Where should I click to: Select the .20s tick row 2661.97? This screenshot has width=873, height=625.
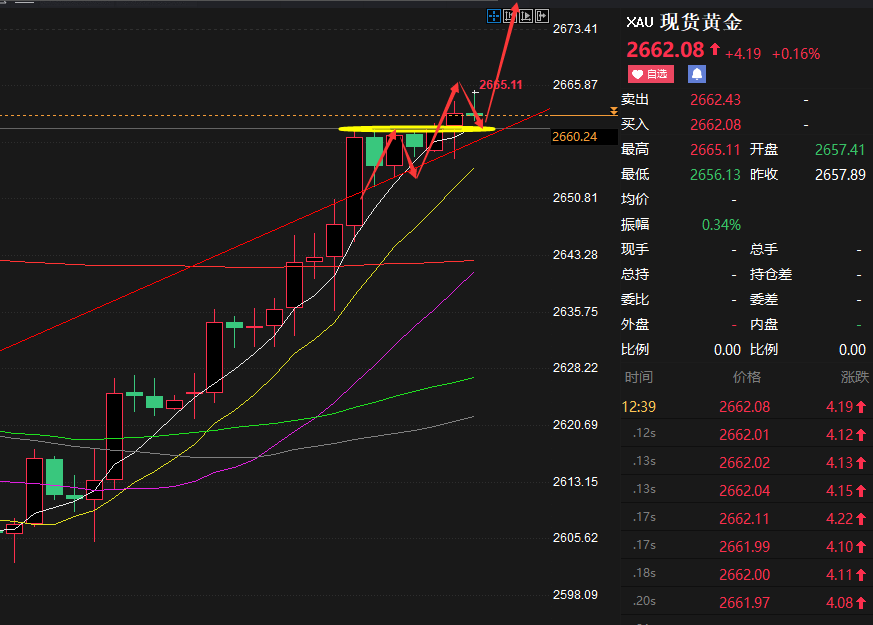coord(747,602)
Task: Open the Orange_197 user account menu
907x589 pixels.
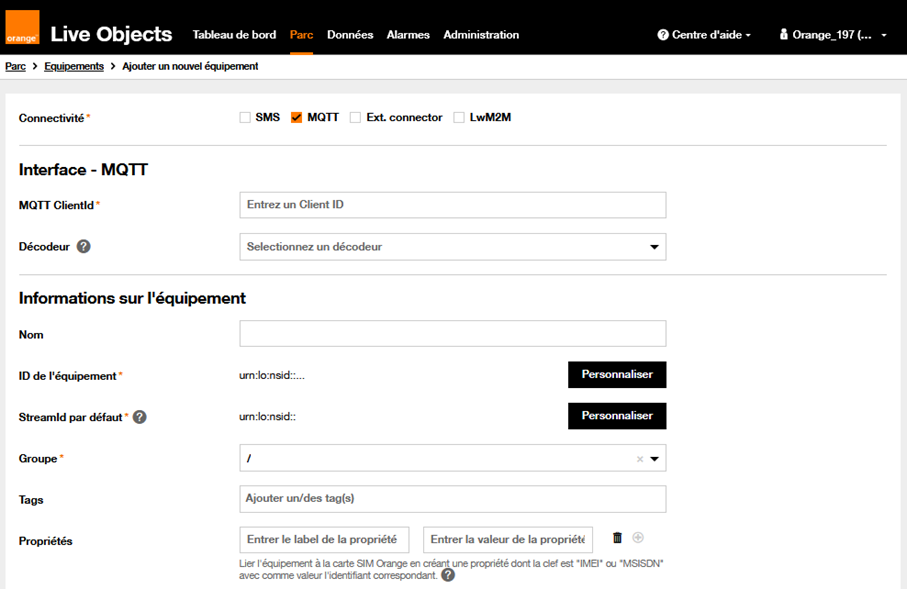Action: pos(832,35)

REQUIREMENT: Return the rows above word for word, without the pictures.

ANSWER TO THIS EXERCISE:
Where should I click to: Select the .20s tick row 2661.97? This screenshot has width=873, height=625.
coord(747,602)
Task: Open the Orange_197 user account menu
907x589 pixels.
Action: pos(832,35)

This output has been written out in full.